Terkait dengan kategori ini, ada beberapa hal menyebabkan terjadinya ikhtilaf dalam tafsir sebagai berikut:
      1.  Lafazh yang memiliki lebih dari satu makna.
Seperti yang terjadi dalam surah al-Muddatstsir, ayat 51:
فَرَّتْ مِنْ قَسْوَرَةٍ  [ المدثر:  ٥١
Artinya: “Lari dari Singa”.
            Lafazh qaswarah ditafsirkan dengan singa, atau pemanah, atau pemburu.[13] Ketiga makna itu memungkinkan untuk kata qaswarah, maka setiap mufassir pun menafsirkannya dengan mengambil satu dari makna-makna itu. Ibnu Taimiyah memberikan catatan penting bahwa lafazh semacam ini berulang dalam al-Qur’an, maka setiap maknanya boleh jadi tepat di suatu tempat, sementara makna yang lain tepat pada tempat lain.[14] Jenis inipun dapat dimasukkan dalam ikhtilaf tanawwu’.

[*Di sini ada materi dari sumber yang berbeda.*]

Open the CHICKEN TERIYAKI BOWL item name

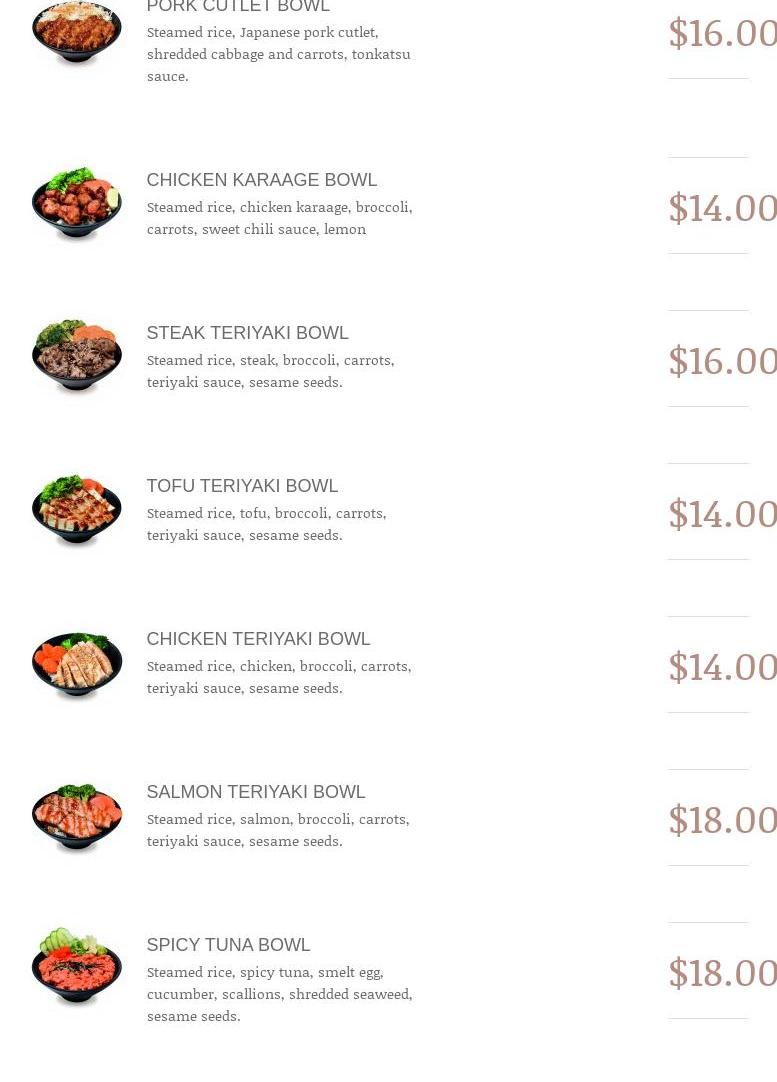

2. Adanya beberapa lafazh yang memiliki makna yang mendekati makna lafazh qur’ani.
             Kondisi kemudian membuat para mufassir berusaha menjelaskannya dengan salah satu dari beberapa lafazh itu. Meskipun lafazh itu tidak benar - benar tepat menggambarkan makna lafazh qur’ani dimaksud, tapi para mufassir berusaha untuk mendekatkan maknanya sedekat mungkin.
Seperti dalam surah al-Nisa’, ayat 163:
إِنَّا أَوْحَيْنَا إِلَيْكَ كَمَا أَوْحَيْنَا إِلَىٰ نُوحٍ وَالنَّبِيِّينَ مِنْ بَعْدِهِ ۚ وَأَوْحَيْنَا إِلَىٰ إِبْرَاهِيمَ وَإِسْمَاعِيلَ وَإِسْحَاقَ وَيَعْقُوبَ وَالْأَسْبَاطِ وَعِيسَىٰ وَأَيُّوبَ وَيُونُسَ وَهَارُونَ وَسُلَيْمَانَ ۚ وَآتَيْنَا دَاوُودَ زَبُورًا   [النساء:١٦٣ ]     
Artinya:Sesungguhnya Kami telah memberikan wahyu kepadamu sebagaimana Kami telah memberikan wahyu kepada Nuh dan nabi-nabi yang kemudiannya, dan Kami telah memberikan wahyu (pula) kepada Ibrahim, Isma'il, Ishak, Ya'qub dan anak cucunya, Isa, Ayyub, Yunus, Harun dan Sulaiman. Dan Kami berikan Zabur kepada Daud.”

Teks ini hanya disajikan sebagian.